Published: Sun, February 25, 2018
World | By Paul Elliott

Pakistan Is Stepping Up Its Fight Against Terror Financing

Pakistan Is Stepping Up Its Fight Against Terror Financing

Pakistan has apparently narrowly escaped a US-led bid to put Pakistan on a terror-financing watchlist, maintained by the Financial Action Task Force (FATF).

The global anti-money laundering watchdog, the Financial Action Task Force (FATF), is reportedly going to put Pakistan back on its grey list of nations that fail to prevent terror-financing and money laundering.

THE inter-governmental organisation responsible for combating money laundering and financing of terrorism has added Pakistan to its terror-financing watch list that could cripple the country's economy, media reports said. When asked, had Pakistan been placed in the list, the experts say that it could have because after 9/11 particularly, FATF has a substantial influence over the decisions taken by International Monetary Fund and World Bank. It was included on the watch list between 2012 and 2015 for money laundering.

In technical terms, Pakistan has been put in a review process under the International Cooperation Review Group of the FATF.

While Turkey supported Pakistan at the FATF Paris conference, Farooqi is of the view that neither Turkey nor Russian Federation could bail Pakistan out for long.

The move was pushed by four nominating countries, the USA, the U.K., Germany and France.

"France and Germany subsequently joined this nomination".

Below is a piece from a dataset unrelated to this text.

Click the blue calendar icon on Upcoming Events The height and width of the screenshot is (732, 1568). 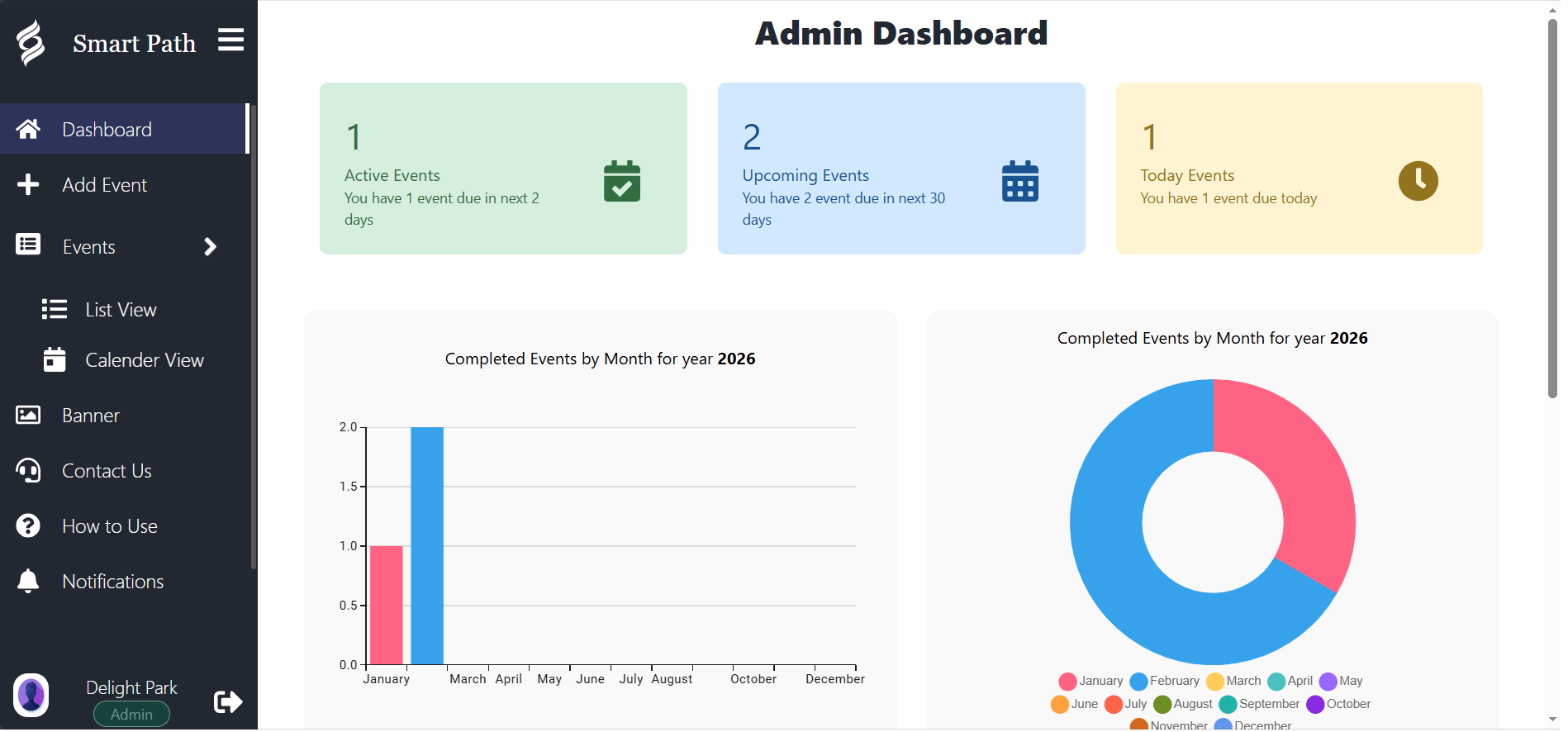(1019, 181)
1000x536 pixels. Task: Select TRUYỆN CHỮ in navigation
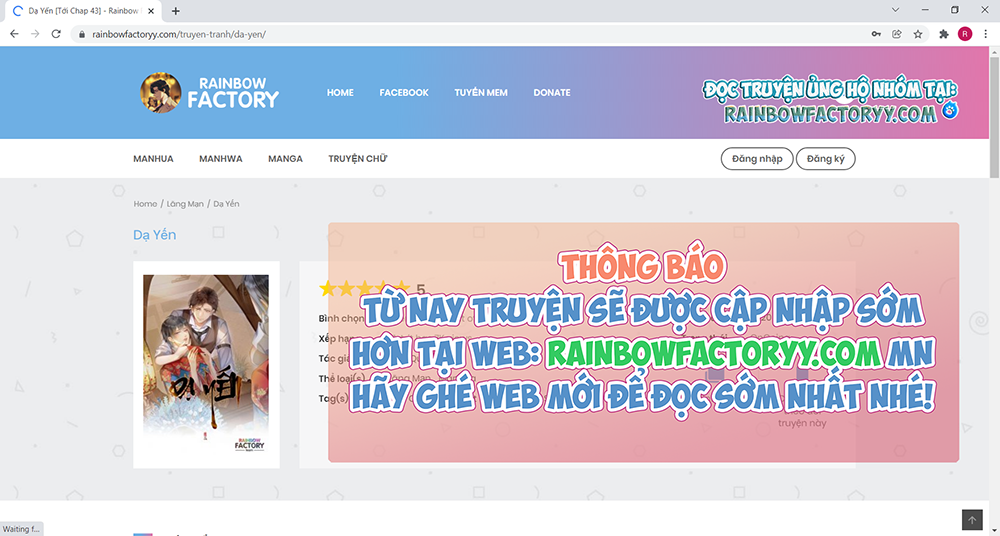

A global watchdog has warned that there are deficiencies in the Sri Lankan government's efforts to stem money laundering, including in the implementation of sanctions on North Korea and Iran.

The FATF said after the plenary session that North Korea has failed to address "significant deficiencies" in its system to combat the ills that pose a risk to the global financial system. "To overcome these deficiencies, Pakistan agreed to implement FAFT's Action Plan". What can probably be said without hesitation is that the country has some grace period, despite losing the support of key allies. Anyhow, putting Pakistan back on the list would not make much difference as the country remained on the list previously and managed to survive.

Saying, Pakistan and the U.S. were trying to find common grounds, Faisal said: "So far, we have not failed".

Another official from foreign office Foreign Minister Khawaja Asif will expedite efforts to woo the friendly countries to get their support in the trouble situation. "It is not a big issue", he said.

He added: "The decision in this regard will be announced in June 2018". Worst is the fact that the Parliament, which is supposed to be the only place where issues like FATF moves should have been debated and decisions made, has been turned irrelevant mainly because of lack of interest by the parliamentarians in upholding dignity of the house and encroachment upon its domain by other institutions.